Cat watched Mrs. Sharp as she chattered on. He was puzzled and sad. He was still just as fond of Mrs. Sharp. But he knew it would have been no use whatsoever running away to her. She was a weak, dishonest person. She would not have helped them. She would have sent them back to the Castle and tried to get money out of Chrestomanci for doing it. And the London contacts she was boasting of at that moment were just boasts. Cat wondered how much he had changed inside—and why he had—enough to know all this. But he did know, just as surely as if Mrs. Sharp had turned around in her gilded chair and assured him of it herself, and it upset him.
As Mrs. Sharp came to the end of the food, she seemed to become very nervous. Perhaps the Castle was getting her down. At length she got up and took a nervous trot to the distant window, absentmindedly taking her teacup with her.

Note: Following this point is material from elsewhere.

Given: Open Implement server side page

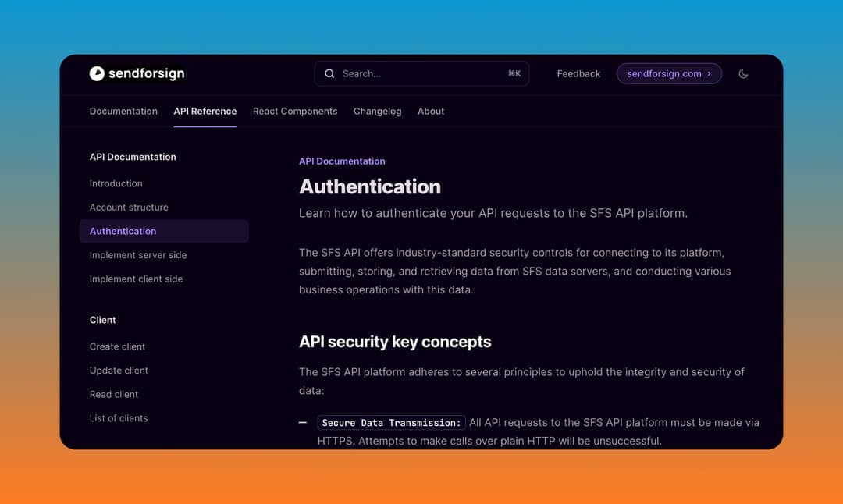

“Come and explain this view,” she called. “It’s so grand I can’t understand it.” Cat and Janet obligingly went over to her. Whereupon Mrs. Sharp became astounded to find she had an empty teacup in her ha
nd. “Oh, look at this,” she said, shaking with nervousness. “I’ll be carrying it away with me if I’m not careful.”
“You’d better not,” said Cat. “It’s bound to be charmed. Everything you take outside shouts where it came from.”

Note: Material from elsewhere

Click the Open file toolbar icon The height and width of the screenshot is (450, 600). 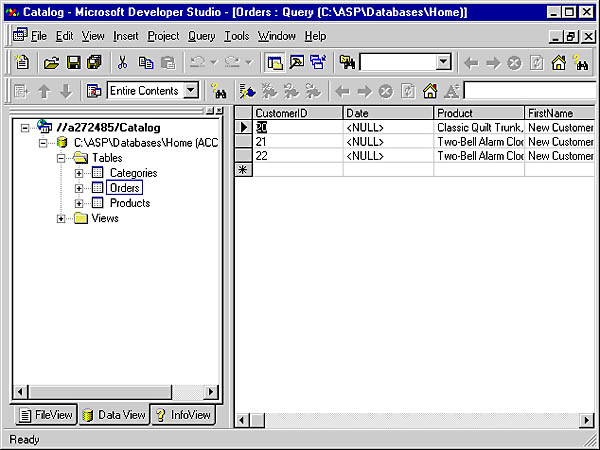pyautogui.click(x=51, y=62)
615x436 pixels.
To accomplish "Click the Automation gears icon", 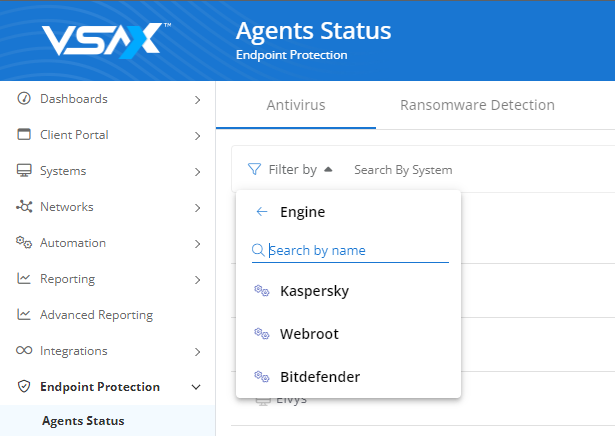I will (24, 242).
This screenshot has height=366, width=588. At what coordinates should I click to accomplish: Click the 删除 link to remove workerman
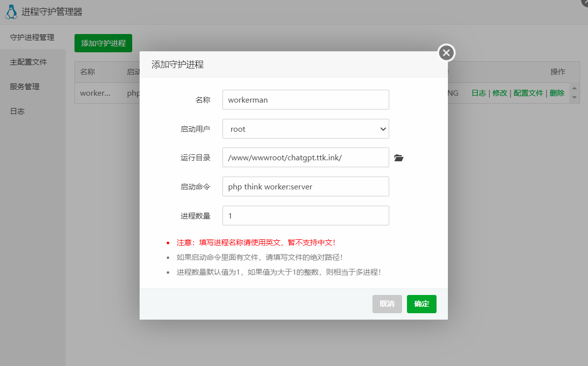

“Is that so?” All of a flutter, Mrs. Sharp passed Janet her cup and followed it up, very guiltily, with two silver spoons and the sugar tongs out of her handbag. “There, dear. Would you mind taking those back to the table?” Janet set off across the yards of carpet and, as soon as she was out of hearing, Mrs. Sharp bent and whispered, “Have you talked to Mr. Nostrum, Cat?”
Cat nodded.
Mrs. Sharp at once became nervous in a much more genuine way. “Don’t do what he says, love,” she whispered. “Not on any account. You hear me? It’s a wicked, crying shame, and you’re not to do it!” Then, as Janet came slowly back—slowly, because she could see Mrs. Sharp had something private to say to Cat—Mrs. Sharp burst out artificially, “Oh, those great immemorial oaks! They must be older than I am!”

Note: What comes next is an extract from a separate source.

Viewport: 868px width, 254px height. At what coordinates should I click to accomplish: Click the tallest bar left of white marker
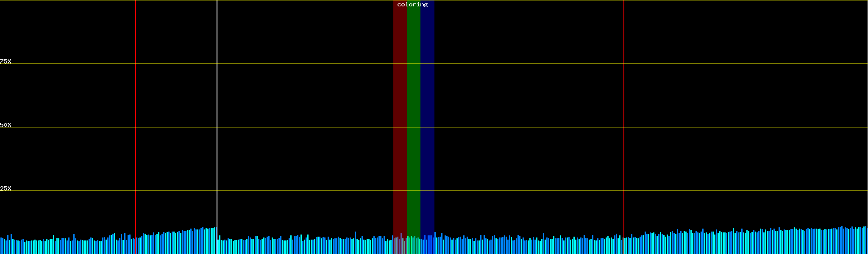[x=215, y=241]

“They’re cedars,” was all Cat could think of to say.
“Well, that was a nice tea, my loves, and lovely to see you,” said Mrs. Sharp. “And I’m glad you warned me about those spoons. It’s a mean, wicked trick, enchanting property, I always think. I must be going now. Mr. Nostrum’s expecting me.” And go Mrs. Sharp did, through the Castle hall and away down the avenue with such speed that it was clear she was glad to go.
“You can see the Castle really upsets her,” Janet said, watching Mrs. Sharp’s trotting black figure. “There is this quiet. I know what she means. But I think it’s cheerful—or it would be if everything else wasn’t so miserable. Cat, it would have been no good running away to her, I’m afraid.”
“I know,” said Cat.
“I thought you did,” said Janet.
She was wanting to say more, but they were interrupted by Roger and Julia. Julia was so contrite and trying so hard to be friendly that neither Janet nor Cat had the heart to go off on their own. They played with hand mirrors instead. Roger fetched the mirror tethered to Cat’s bookcase, and collected his own and Julia’s and Gwendolen’s too. Julia took a firm little reef in that handkerchief of hers and sent all four aloft in the playroom. Until supper, they had great fun whizzing around the playroom, not to speak of up and down the passage outside.